Between 2000 and 2009, the number of items dispensed to patients in community pharmacies increased by almost 70%, and the average number of items dispensed per head of population increased from 11.2 to 17.8. These figures suggest that the average pharmacy is storing and handling massively more packs than before, which clearly places both a strain on storage space and a strain on staff and pharmacists processing the additional work volumes. Those strains may, if not well addressed, be reflected in additional waiting times, lost customers and increased dispensing errors.
Whilst I would never suggest that automation is a panacea, for pharmacies at or above a certain level of business and still expecting to grow, partial or full automation is worth considering. Options can start from simply automating the selection of fastest moving items, which may still account for 60% of work, through to complete storage automation barring the most unusual shapes and sizes of packs. For anyone trying to get a pharmacy into a limited space such as say in a new health centre, automation may be the only way to practically achieve this.
From my experience of working alongside automation companies with pharmacists on automation projects, it is clear to me that most pharmacists underestimate the degree of change in working practices that is required to get the best from an investment in automation technology.
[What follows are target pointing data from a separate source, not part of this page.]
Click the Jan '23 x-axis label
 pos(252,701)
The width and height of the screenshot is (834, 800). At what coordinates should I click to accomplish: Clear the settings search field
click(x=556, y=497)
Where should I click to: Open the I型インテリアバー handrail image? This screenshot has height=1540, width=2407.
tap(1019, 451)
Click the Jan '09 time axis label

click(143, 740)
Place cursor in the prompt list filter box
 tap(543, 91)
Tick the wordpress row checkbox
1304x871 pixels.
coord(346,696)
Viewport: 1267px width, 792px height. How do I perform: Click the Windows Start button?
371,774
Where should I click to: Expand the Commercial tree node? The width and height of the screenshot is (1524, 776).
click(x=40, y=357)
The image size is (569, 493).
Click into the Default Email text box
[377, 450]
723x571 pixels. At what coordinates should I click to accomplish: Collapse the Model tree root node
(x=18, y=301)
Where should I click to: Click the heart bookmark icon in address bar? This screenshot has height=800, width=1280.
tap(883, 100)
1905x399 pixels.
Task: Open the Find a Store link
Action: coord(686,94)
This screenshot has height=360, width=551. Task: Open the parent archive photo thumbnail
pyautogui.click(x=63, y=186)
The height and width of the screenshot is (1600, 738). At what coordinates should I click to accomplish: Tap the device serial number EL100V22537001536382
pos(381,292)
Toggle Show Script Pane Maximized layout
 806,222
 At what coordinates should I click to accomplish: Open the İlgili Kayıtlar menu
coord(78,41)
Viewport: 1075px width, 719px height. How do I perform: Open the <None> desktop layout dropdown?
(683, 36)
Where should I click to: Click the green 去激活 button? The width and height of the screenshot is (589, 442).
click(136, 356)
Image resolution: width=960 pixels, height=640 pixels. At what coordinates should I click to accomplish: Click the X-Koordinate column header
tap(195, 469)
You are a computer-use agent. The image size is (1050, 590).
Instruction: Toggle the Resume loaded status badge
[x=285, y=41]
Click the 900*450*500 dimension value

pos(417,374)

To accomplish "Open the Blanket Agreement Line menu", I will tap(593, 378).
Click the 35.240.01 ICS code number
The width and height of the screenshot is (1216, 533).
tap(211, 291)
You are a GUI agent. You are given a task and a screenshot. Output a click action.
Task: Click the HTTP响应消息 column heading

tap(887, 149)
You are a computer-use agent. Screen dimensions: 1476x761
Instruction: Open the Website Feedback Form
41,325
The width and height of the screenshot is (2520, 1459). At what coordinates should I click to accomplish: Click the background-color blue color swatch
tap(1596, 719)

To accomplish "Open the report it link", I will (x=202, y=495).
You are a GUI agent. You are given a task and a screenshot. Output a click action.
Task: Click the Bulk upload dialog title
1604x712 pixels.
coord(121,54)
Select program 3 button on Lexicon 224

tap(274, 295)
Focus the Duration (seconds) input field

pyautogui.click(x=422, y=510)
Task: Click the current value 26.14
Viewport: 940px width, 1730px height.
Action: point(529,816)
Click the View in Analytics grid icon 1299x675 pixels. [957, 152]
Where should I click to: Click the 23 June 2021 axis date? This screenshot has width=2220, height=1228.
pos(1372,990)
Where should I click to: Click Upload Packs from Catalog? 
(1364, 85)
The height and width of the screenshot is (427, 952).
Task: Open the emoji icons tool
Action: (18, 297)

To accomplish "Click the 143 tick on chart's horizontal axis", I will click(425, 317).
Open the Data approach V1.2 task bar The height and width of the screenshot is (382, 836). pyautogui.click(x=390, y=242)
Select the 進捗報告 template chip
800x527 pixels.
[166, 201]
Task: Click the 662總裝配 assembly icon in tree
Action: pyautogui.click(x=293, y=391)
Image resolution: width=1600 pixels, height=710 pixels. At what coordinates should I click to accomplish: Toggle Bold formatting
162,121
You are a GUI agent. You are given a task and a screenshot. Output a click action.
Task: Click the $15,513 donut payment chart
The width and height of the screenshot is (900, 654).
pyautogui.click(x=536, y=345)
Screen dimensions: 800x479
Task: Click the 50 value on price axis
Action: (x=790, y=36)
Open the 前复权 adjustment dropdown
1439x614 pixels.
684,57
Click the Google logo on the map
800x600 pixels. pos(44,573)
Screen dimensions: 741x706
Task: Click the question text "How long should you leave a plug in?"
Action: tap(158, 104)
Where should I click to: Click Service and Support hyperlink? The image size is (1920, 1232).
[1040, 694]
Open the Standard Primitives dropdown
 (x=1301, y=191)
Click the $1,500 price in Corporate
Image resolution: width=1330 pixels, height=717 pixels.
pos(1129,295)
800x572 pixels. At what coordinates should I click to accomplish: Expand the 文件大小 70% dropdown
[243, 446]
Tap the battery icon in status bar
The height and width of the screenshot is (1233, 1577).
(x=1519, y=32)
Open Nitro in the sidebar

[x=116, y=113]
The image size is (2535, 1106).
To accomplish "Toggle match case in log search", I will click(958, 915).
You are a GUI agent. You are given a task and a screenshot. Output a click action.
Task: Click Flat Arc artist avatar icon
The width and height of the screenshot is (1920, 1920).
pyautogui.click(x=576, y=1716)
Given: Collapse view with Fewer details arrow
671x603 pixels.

Ideally the pharmacy and all its working processes need to be re-designed around the machine, rather than simply dropping a machine into a pharmacy and expecting that nothing else needs to change. This applies as much to hospital pharmacies as it does to community pharmacies.
I would always advise pharmacists who have no prior experience of working with automation to take independent advice before “getting out the cheque book”, in order to get the very best from their investment.
Further, I understand that the level of tax breaks available on large capital investments in businesses is due to be significantly reduced from its present level after the current tax year and is unlikely to fully cover a full automation investment thereafter. So if you are considering making this investment, it will be more tax efficient this tax year than next.